## Exercise input
+ + +

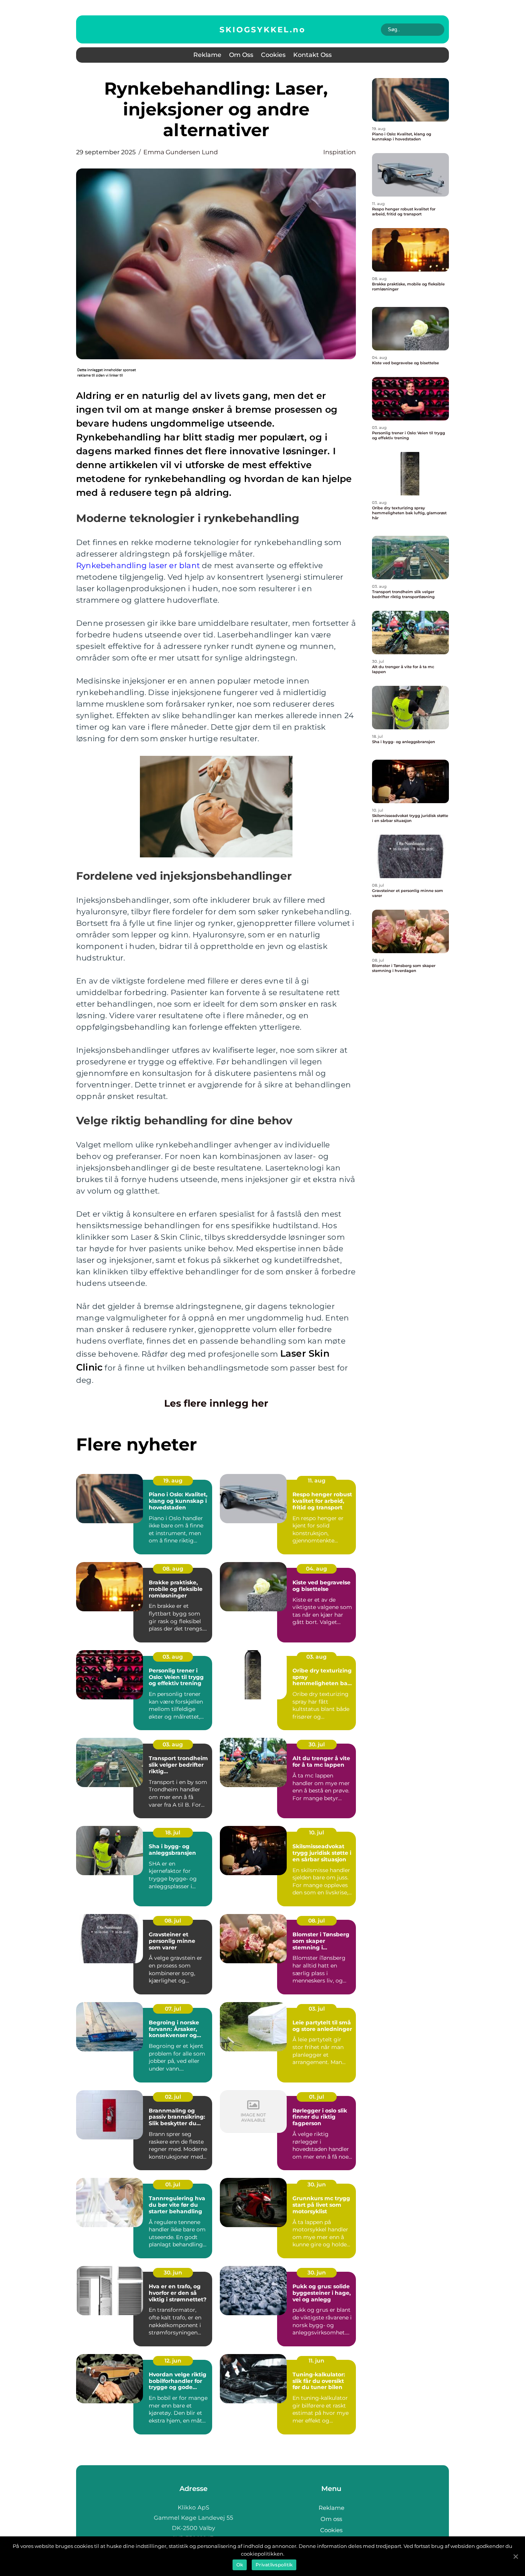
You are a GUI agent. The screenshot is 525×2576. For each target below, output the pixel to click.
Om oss (241, 54)
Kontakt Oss (312, 54)
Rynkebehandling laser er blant (138, 565)
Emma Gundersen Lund (180, 152)
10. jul (316, 1832)
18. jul (172, 1832)
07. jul (173, 2008)
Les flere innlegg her (216, 1403)
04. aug (316, 1568)
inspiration (339, 152)
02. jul (173, 2096)
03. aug (173, 1656)
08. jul (172, 1920)
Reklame (207, 54)
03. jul (317, 2008)
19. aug (173, 1480)
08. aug (173, 1568)
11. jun (316, 2360)
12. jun (172, 2360)
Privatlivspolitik (274, 2565)
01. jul (316, 2096)
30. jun (316, 2184)
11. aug (317, 1480)
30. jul (317, 1744)
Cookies (273, 54)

+ + +

## What to work on
Restate word for word the lines from the one holding "19. aug (173, 1480)" through the last line of the listing, omitting every earlier line.

## Exercise output
19. aug (173, 1480)
08. aug (173, 1568)
11. jun (316, 2360)
12. jun (172, 2360)
Privatlivspolitik (274, 2565)
01. jul (316, 2096)
30. jun (316, 2184)
11. aug (317, 1480)
30. jul (317, 1744)
Cookies (273, 54)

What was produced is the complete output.